*Given records*.
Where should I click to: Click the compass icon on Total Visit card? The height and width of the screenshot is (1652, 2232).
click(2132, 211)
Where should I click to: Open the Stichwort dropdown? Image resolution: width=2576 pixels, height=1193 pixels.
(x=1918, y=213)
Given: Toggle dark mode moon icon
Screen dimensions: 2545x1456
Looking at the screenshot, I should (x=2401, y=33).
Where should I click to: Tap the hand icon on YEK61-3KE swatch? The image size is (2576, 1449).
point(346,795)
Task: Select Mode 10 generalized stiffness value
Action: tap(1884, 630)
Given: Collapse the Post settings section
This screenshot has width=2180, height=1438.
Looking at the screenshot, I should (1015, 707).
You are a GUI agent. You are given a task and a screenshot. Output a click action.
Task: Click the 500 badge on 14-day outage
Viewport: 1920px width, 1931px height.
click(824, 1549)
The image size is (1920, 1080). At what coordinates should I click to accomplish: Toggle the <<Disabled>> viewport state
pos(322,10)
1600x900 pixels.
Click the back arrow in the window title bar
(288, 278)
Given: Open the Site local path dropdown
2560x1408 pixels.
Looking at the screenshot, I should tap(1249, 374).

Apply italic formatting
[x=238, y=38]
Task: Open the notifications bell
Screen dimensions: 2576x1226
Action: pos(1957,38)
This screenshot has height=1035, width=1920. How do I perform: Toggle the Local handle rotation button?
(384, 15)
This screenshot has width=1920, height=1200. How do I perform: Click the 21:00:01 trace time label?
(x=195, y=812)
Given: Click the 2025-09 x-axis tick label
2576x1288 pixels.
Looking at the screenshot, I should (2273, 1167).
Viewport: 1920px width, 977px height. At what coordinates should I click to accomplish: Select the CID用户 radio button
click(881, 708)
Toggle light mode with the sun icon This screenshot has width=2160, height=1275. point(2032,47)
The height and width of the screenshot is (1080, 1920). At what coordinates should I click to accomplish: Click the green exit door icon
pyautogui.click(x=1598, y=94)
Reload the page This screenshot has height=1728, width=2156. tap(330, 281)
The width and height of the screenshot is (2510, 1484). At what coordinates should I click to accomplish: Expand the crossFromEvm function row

*About this task*. Please write out, exactly as they appear, the lines from the line containing "2576x1288 pixels." through the last line of the records above, both included.

*Answer to the problem*.
2576x1288 pixels.
Looking at the screenshot, I should (2273, 1167).
Viewport: 1920px width, 977px height. At what coordinates should I click to accomplish: Select the CID用户 radio button
click(881, 708)
Toggle light mode with the sun icon This screenshot has width=2160, height=1275. point(2032,47)
The height and width of the screenshot is (1080, 1920). At what coordinates should I click to accomplish: Click the green exit door icon
pyautogui.click(x=1598, y=94)
Reload the page This screenshot has height=1728, width=2156. tap(330, 281)
The width and height of the screenshot is (2510, 1484). At what coordinates should I click to accomplish: Expand the crossFromEvm function row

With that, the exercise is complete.